Longsor di Bali, Korban Bertambah Jadi 12 Tewas

Sukabumiupdate.com
Jumat 10 Feb 2017, 09:12 WIB
Longsor di Bali, Korban Bertambah Jadi 12 Tewas

SUKABUMIUPDATE.com -   Korban tewas dalam bencana longsor di Kintamani, Bangli, Bali, bertambah menjadi 12 orang. Badan Nasional Penanggulangan Bencana dalam rilisnya, menyatakan longsor tersebut diakibatkan hujan ekstrem yang berlangsung sepanjang Kamis malam  (9/2).

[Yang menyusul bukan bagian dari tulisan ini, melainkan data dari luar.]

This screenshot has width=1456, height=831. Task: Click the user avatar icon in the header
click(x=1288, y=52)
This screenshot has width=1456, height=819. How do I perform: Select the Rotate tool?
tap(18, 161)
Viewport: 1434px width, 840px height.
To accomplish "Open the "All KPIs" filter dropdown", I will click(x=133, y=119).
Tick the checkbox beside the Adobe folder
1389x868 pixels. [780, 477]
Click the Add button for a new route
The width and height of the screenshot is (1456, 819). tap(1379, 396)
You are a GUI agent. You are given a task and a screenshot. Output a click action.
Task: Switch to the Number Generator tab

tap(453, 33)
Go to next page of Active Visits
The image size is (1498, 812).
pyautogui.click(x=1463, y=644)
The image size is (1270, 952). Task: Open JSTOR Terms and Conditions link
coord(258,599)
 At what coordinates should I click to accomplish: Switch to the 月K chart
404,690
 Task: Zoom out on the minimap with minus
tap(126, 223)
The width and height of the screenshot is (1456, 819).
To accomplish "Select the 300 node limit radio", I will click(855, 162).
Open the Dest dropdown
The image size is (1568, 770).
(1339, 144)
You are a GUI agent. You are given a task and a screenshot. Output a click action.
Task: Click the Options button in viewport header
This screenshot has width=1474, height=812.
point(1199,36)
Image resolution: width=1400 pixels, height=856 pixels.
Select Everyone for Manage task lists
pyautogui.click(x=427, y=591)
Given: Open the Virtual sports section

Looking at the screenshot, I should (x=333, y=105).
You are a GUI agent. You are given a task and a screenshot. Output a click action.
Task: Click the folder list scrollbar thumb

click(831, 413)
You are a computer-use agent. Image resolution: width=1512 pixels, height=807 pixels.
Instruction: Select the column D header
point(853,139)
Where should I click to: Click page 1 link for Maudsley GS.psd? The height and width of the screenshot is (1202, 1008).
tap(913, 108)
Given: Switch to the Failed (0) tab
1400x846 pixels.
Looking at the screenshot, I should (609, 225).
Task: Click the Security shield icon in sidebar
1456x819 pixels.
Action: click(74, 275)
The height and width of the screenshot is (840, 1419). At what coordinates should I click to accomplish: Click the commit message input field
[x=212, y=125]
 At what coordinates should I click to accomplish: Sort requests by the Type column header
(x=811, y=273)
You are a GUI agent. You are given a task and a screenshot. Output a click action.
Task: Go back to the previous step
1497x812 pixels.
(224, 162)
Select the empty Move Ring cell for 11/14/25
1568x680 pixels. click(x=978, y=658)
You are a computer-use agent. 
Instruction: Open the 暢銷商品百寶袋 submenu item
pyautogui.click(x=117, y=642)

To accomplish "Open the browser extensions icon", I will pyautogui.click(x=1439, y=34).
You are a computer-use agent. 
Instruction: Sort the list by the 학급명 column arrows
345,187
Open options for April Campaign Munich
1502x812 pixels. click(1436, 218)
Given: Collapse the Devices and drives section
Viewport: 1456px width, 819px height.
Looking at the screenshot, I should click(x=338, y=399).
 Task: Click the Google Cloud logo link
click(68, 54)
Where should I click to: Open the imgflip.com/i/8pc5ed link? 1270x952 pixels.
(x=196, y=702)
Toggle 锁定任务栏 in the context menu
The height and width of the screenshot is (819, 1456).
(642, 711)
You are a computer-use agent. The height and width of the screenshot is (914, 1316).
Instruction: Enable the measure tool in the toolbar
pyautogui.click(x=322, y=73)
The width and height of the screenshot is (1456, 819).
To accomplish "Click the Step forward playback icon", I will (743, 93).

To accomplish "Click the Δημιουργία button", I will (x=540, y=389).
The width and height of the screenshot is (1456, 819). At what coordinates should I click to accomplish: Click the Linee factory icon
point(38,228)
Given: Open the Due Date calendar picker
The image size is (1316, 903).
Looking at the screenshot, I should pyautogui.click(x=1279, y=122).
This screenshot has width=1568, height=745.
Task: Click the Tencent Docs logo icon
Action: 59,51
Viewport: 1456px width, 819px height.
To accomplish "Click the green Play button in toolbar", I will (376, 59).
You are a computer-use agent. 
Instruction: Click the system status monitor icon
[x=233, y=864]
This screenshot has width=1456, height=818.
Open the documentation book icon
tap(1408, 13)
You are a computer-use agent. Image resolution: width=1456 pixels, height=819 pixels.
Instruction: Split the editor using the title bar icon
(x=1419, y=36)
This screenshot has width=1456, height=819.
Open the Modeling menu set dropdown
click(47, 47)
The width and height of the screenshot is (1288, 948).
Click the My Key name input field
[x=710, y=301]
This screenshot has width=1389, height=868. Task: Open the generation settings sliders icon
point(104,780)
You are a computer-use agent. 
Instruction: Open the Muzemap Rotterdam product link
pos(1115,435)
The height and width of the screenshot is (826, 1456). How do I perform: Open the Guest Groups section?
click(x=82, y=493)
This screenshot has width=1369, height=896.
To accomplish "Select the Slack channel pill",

Longsor terjadi di tiga desa di wilayah Kecamatan Kintamani. BPBD Bangli bersama Kantor SAR Denpasar, BPBD Provinsi Bali, PMI, TNI, Polri, relawan dan dibantu oleh warga melakukan evakuasi dan penanganan kedaruratan. Semua korban sudah berhasil dievakuasi.

Sebelumnya, korban yang berhasil dievakuasi sampai Jumat pagi berjumlah tujuh orang. “Longsor menimbun 5 rumah dan menyebabkan 7 orang meninggal,” kata Kepala Pusat Data Informasi dan Humas BNPB, Sutopo Purwo Nugroho kepada Tempo pada Jumat (10/2)

Pencarian pada siang hari kembali menemukan lima korban meninggal, kata Sutopo dalam rilisnya.

Hujan ekstrim dengan intensitas 145 mm per hari sempat terjadi di Karangasem, Bali pada  (8/2). BMKG Bali melaporkan bahwa adanya tekanan rendah 984 mb di Australia Barat berdampak signifikan menyebabkan aliran massa udara di seluruh Indonesia didominasi oleh angin Barat yang bersifat basah.

Suhu muka air laut di sekitar Bali masih hangat sekitar 28 derajat celcius yang berkontribusi bagi pertumbuhan awan-awan hujan di sekitar Bali.

Diprediksikan hingga 11 Februari 2017 hujan lebat terjadi di wilayah Bangli, Jembrana, Buleleng, Tabanan, Gianyar, dan Badung. Masyarakat dihimbau untuk selalu waspada dari longsor, banjir dan puting beliung.

Nama korban meninggal
Desa Awan:
1. NI Kadek Arini / P / ibu dari Putu Natalia / 27 tahun.
2. Ni Putu Natalia/ P/ 10 tahun, Kelas 3 SD / Alamat Br. Mertha, Desa Awan. 
3. Ni Nengah Parmini / P / 40 tahun asal Desa Suter.
4. I Nyoman Budiarta / L / 45 tahun asal Desa Suter.

Korban Ni Nengah Parmini dan I Nyoman Budiarta  kebetulan sedang menginap di Desa Awan.

Desa Sukawana:
I Made Kawi / P/ 50 Tahun (ayah) dan 1 orang luka berat a.n. I Wayan Selang / P (anak). Korban luka berat dibawa ke RS. Bangli

Desa Songan:
1. Jro Balian Resmi / 33 th /P/ ibu.
2. Jro Balian Kadek Sriasih/ 7th / P/ anak dari Jro Balian Resmi.
3. Komang Agus Putra Santi / 1 th / L / anak dari Jro Balian Resmi.
4. I Gede Sentana / 40th / L / suami.
5. Luh bunga / 40th/ P/ istri Bapak I Gede Sentana.
6. Kadek / 20th/ P/ anak Bapak I Gede Sentana. 
7. Ni luh Susun /40thn/P.

Korban luka berat adalah:
1.Budi / 17th/ L / dirujuk ke RS Bangli (anak dari Bapak I Gede Sentana).
2.Komang / P/ 14th/ dirujuk ke RS Bangli (anak dari Bapak I Gede Sentana).

Korban luka ringan:
1. Kadek ardi 9th/ L/ Anak Gde Artha / pengobatan di rumah.
2. Jro alep 30th /P/ istri Gde Artha / pengobatan di rumah.